The overall goal of this research project is to develop low cost sensitizers for dye-sensitized solar cells (DSSCs) by moving to first row transition metal-based chromophores, specifically iron(II) polypyridyl complexes. To be an effective sensitizer the MLCT state of a chromophore must be sufficiently long lived for injection into the semiconductor to occur. Unfortunately, iron(II) polypyridyl complexes intrinsically have short lived MLCT states due to ultrafast deactivation to lower lying ligand field states. The research has been developed to gain more understanding of the fundamental causes underlying the ultrafast processes. This study is highly collaborative within our group and the aim here has been along the synthetic front, providing the means through which we may begin to tackle this complicated problem.;Iron(II) polypyridyl complexes commonly possess a strained coordination environment through which orbital degeneracy is removed. The dense ligand field manifold that arises from the deviation from octahedral symmetry may be mediating the charge transfer to ligand field excited state deactivation. We set out to develop a highly symmetric iron(II) chromophore through which we may begin to investigate this theory.

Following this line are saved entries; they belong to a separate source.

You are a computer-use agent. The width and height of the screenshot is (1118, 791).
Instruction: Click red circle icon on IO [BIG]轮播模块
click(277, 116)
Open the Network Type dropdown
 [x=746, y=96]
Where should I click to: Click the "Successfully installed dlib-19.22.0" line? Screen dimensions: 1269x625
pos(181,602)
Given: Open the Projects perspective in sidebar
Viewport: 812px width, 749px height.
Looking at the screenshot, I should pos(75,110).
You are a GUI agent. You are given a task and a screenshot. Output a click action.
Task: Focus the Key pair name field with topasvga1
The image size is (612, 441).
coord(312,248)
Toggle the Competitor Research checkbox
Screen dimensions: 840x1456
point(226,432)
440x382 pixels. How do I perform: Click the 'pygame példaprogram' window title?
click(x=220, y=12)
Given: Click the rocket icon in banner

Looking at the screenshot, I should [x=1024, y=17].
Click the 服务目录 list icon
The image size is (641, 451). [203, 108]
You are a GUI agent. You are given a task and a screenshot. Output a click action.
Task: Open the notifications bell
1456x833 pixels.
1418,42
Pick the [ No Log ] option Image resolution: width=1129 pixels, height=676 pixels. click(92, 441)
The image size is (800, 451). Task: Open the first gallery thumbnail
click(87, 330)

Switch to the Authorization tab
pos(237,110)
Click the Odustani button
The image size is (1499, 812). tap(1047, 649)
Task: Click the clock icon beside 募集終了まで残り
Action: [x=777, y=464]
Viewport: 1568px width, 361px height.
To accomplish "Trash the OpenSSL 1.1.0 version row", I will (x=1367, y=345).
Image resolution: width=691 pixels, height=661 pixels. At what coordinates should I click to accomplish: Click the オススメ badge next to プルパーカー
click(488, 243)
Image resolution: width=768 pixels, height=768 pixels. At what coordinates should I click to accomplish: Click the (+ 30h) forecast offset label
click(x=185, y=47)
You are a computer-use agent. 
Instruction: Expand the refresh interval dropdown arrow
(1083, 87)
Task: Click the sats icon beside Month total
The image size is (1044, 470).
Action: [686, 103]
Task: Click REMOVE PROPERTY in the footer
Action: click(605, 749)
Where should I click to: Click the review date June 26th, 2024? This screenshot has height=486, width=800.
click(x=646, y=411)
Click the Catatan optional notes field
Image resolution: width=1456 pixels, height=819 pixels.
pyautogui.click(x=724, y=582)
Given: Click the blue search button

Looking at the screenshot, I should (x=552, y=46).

Our first efforts yielded a complex with a nearly perfect octahedral coordination environment that exhibits some exciting properties along with a significantly altered electronic structure.;A series of symmetric iron(II) polypyridyl complexes were prepared to evaluate the impact of symmetry and substituent effects on the electronic structure and the synthesis and characterization will be presented. We also made the first step toward implemeting such a chromophore in a DSSC by introducing anchoring groups to the periphery of the ligands through which it can bind to a metal oxide semiconductor. We have not yet developed a viable sensitizer for a TiO2, however we have uncovered some promising possibilities and the future design strategies that are proposed that may bring us one step closer.